Public Access
- madsgoc
- Jun 26, 2018
- 2 min read
Because both Kress and McLuhan were speaking at such noticeably different speeds and depths, I was unsure as to how they would connect. I think the connection is best understood from the perspective of, in fact, a teacher.
McLuhan was dense in his writing, but I was immediately pulled in at the moment he mentioned dance (shocker). Being a dancer, though, I was forced to disagree with him. He said that waltz was not going to be considered hot--or high definition--because of jazz. The waltz, simplistic in nature, was then considered less simple than jazz? Who is to say?
I find great trouble in this argument because his argument of hot and cold is all-encompassing in terms of mediums. A photograph is hot; a comic strip is cold. One provides more information, the other less. One invites more participation, the other less.
That's just not right. Kress stated right off the bat, "The communicational world of children now in school is both utterly unremarkable to them and yet it looks entirely different to that which the school still imagines" (Kress, 16). People will see different mediums in different ways. Age and exposure, as Kress points out here, could be a factor. The fact that we all have different "intelligences" and work better in different mediums is a factor. For example, my best friend is a biomedical engineer. An equation hold a lot more information to her than it does for me, while a poem is rich in information and clues to me and they are totally lost on her. Our minds work in different ways, like Cramer's and Mr. Pitt; how does McLuhan believe that categorizing mediums into participation and quality is accurate?

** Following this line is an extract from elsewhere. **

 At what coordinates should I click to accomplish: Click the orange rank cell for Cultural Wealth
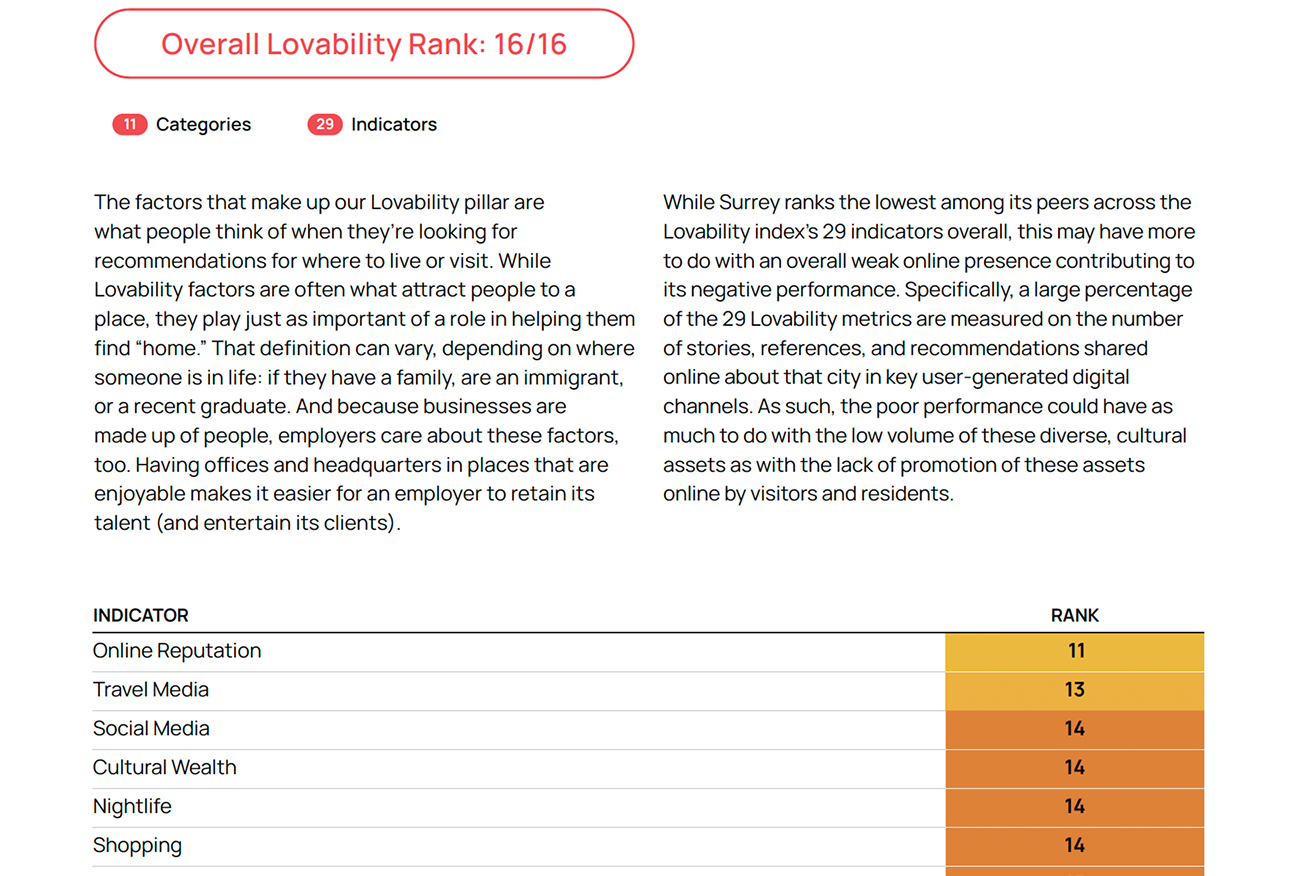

Multimodal education allows for different students to thrive in different projects, different choices. I believe the purpose to be that each different mode we work in will push us in different ways. And even within those modes, we will find that some examples are easier to read than others, some are more complex than others, and some are more thoughtful than others.

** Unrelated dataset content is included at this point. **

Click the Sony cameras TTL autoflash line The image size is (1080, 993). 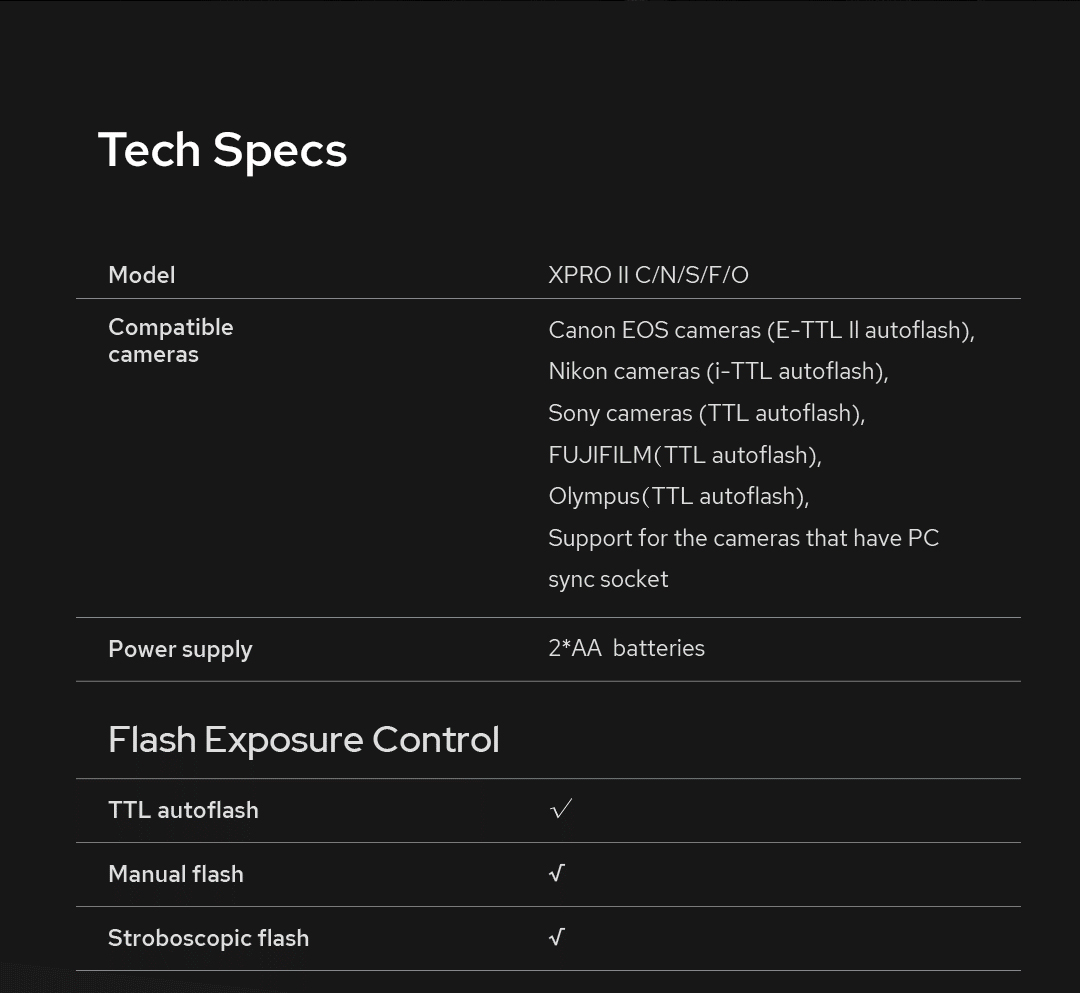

I think what it comes down to is that Kress and McLuhan have different perceptions, maybe even definitions, of "access." McLuhan clearly demonstrates intelligence in every word he has written while Kress approaches the topic with a tinge more uncertainty, less credibility. That might be what makes me agree with him more. When McLuhan talks about the undoing of things (tribes, ballet, etc.) he does so as if the technology introduced harmed the culture. Some was just more accessible to some rather than others and those who could not keep up fell flat. Ironically, in both instances, it is men who experience the undoing. Kress recognizes there is an undoing, but sees power in it. More people are able to have a voice because of these shifts. More people can experience ease in different ways; more can have a voice. That speaks directly to the multiple intelligence theory, and while to those who once had power (schools, men) find themselves at odds, one author clearly is able to accept the challenge and is open-minded, while the other is more into labeling and pointing fingers than much else. Funny how he talks about participation, huh?